Extracted text:
---
Great Tottington is a moated manor farm near Maidstone in the English county of Kent. It is also the site of a spring, around which are scattered numerous sarsen stones which may be the remains of a Neolithic monument and part of the Medway megaliths. Further stones lie around the farmyard. Rather than being genuine megaliths, they may be a recent collection of natural stones brought to the site by eighteenth century farmers clearing the surrounding land. The destruction visited on the megalithic sites of the Medway valley during the eighteenth and nineteenth centuries makes conclusive diagnosis difficult.
---
Listed entries:
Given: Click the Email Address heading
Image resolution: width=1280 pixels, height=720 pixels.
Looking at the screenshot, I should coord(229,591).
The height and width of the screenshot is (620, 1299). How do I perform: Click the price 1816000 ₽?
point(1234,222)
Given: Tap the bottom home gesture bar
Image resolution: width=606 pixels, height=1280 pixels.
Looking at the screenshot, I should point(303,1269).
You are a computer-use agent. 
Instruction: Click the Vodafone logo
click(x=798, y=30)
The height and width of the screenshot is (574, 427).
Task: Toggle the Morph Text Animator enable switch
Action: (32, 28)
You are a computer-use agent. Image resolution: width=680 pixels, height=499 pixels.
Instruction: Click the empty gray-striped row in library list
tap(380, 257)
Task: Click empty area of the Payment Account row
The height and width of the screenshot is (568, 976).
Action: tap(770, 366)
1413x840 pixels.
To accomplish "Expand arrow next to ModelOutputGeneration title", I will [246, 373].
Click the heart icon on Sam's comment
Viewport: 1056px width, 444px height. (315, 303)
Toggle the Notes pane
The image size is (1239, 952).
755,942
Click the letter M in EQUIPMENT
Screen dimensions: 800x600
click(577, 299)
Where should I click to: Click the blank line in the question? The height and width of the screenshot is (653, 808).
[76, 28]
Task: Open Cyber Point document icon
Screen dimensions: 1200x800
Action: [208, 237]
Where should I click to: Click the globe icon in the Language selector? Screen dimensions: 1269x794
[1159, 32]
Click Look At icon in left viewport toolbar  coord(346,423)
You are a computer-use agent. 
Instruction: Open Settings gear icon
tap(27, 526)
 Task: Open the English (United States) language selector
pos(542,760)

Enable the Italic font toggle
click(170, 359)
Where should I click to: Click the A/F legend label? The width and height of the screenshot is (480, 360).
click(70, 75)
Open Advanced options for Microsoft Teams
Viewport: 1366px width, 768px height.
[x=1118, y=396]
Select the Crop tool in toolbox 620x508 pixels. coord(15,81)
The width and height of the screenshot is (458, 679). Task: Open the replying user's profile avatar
---
What needs to be done: Write the next part of the Great Tottington passage, starting right after its last sentence.

Response to the task:
In 1872 James Fergusson visited the area and noted:

...nearer the village [Aylesford] exists or existed, a line of great stones, extending from a place called Spring Farm, in a north-easterly direction, for a distance of three quarters of a mile, to another spot known as Hale Farm passing through Tollington [sic], where the greater number of the stones are now found. In front of the line near the centre at Tollington lie two obelisks, known to the country people as the coffin stones – probably from their shape. They are 12 feet long by 4 to 6 broad, and about 2 to 3 feet thick. They appear to be partially hewn, or at least shaped, so as to resemble one another.

A footnote records that one stone was almost completely underground, and the other partially buried, and that the dimensions were obtained by probing underground.

Theories that the stones are the remains of a stone circle or avenue have been suggested. If the stones are prehistoric however, it is more likely that they were brought from the nearby site of the chambered long barrow known as the Coffin Stone.